Or take first generation attorneys, doctors and corporate workers who were not given basic business guidance like setting up your own corporation. And even those who did not have a mentor that opened them to a network in which they could move up.

Suze Orman's "unrealistic" and demeaning money advice can kiss your ass. She said higher education was a luxury, but school was your passageway into circles you were not allowed . . . and frankly with the crunching economy, you've found out that you still are not in.

People gasp and believe that people who have a degree and a job, and are in strenuous economic circumstances are at fault. And people who are in this situation are too ashamed to say that they may look the part, and play the part; but their accounts are sputtering. In fact, they never really came to life. The degree they worked so hard for really is not paying off --- literally.

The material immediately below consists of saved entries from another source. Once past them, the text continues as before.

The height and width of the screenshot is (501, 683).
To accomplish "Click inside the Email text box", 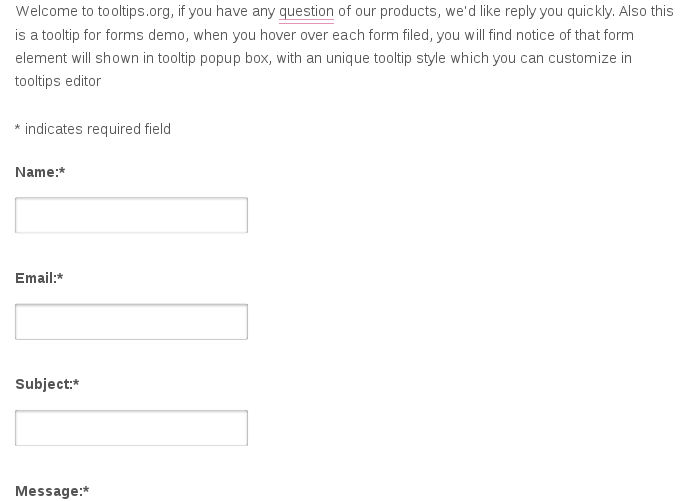I will [131, 322].
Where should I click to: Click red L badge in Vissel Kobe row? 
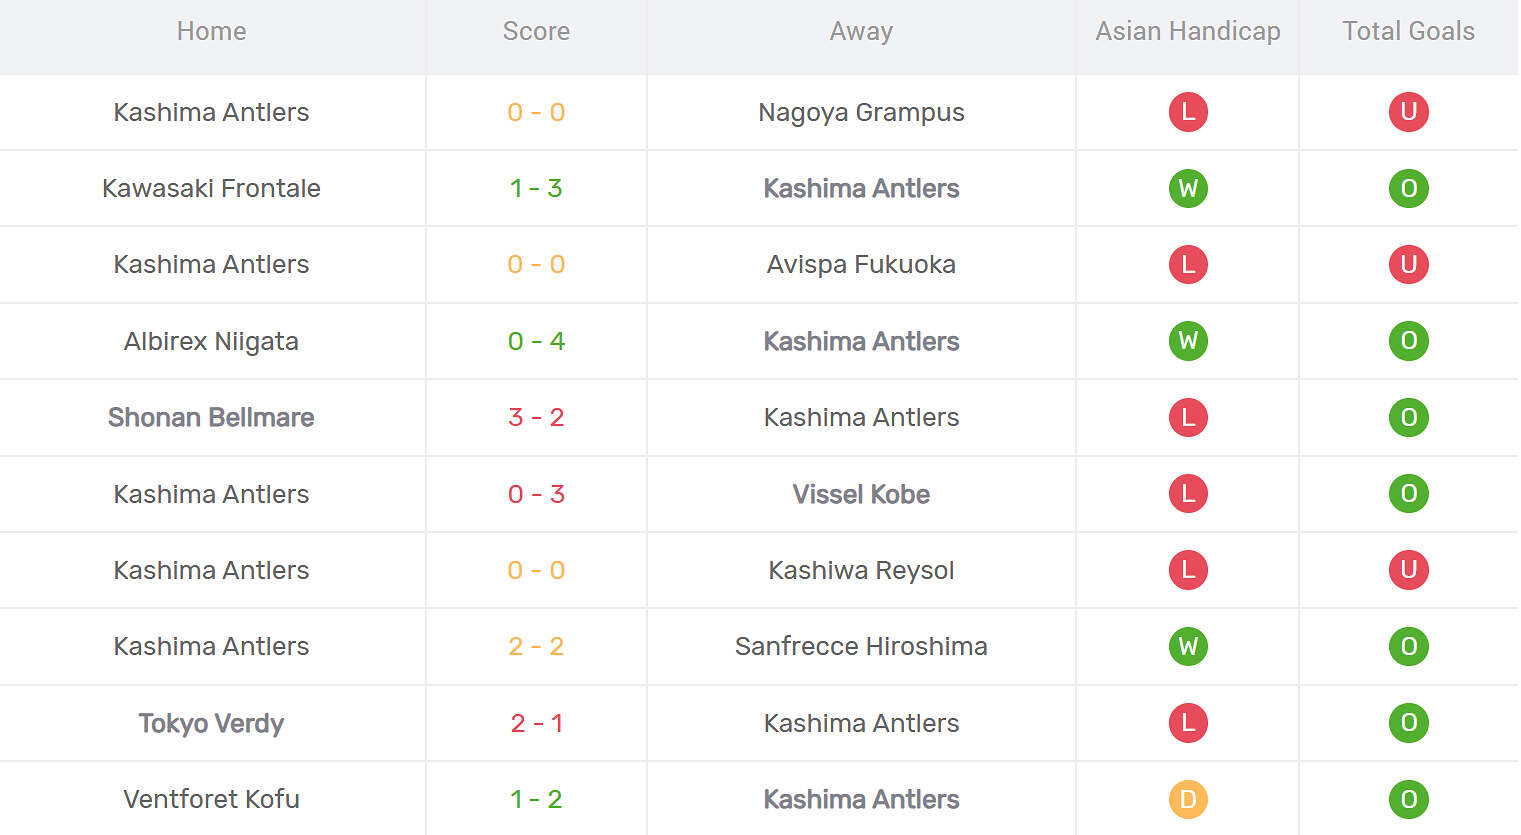[x=1188, y=494]
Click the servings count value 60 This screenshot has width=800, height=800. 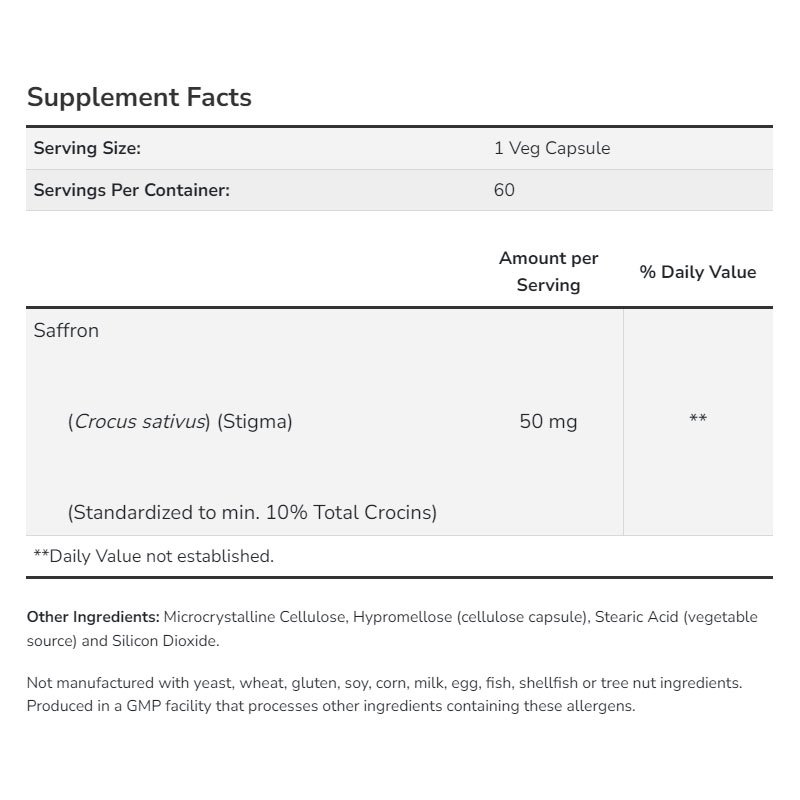(x=504, y=189)

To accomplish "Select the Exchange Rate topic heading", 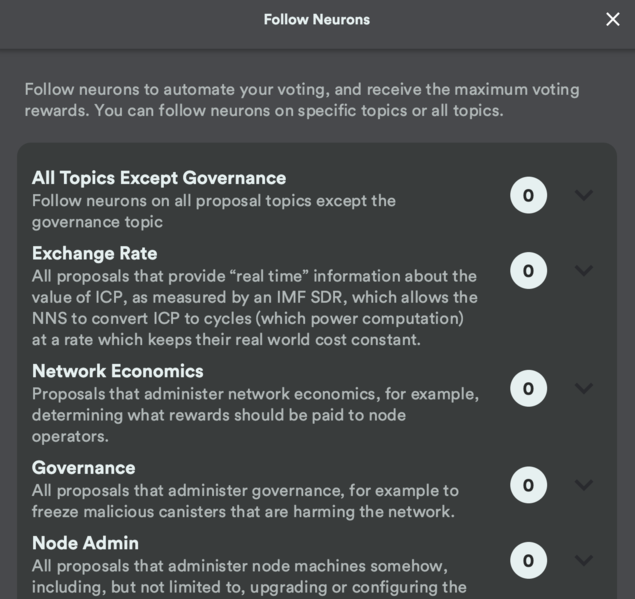I will (x=94, y=253).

In fact, many who persevered until their 20s or 30s to garner degrees to situate themselves in good jobs, end up struggling to pay off debts of school loans and mortgages the last half of their lives.

3 ish talking intellectuals holla at a sista:

Reggie said...

Pathetic ain't it?!?

BigmacInPittsburgh said...

I guess this is when we all start to realize the hype is not what it's all cracked up to be.
Maybe we need to take some of what was learned in school and start a business of some type using those skills.
"God blesses the child who has their own".

bayoucreole said...

When I was a LPN, people with Sociology or Psychology degrees would hate us. Why? Because, we were making more than them with a trade school diploma than they were with a Bachelor's.
Kinda knocked them off of their high horse of, " I have a degree and you don't." The starting pay was great and,because of the shortage,I had the ability to make as much money as I wanted to (as long as my body could hang) and they didn't.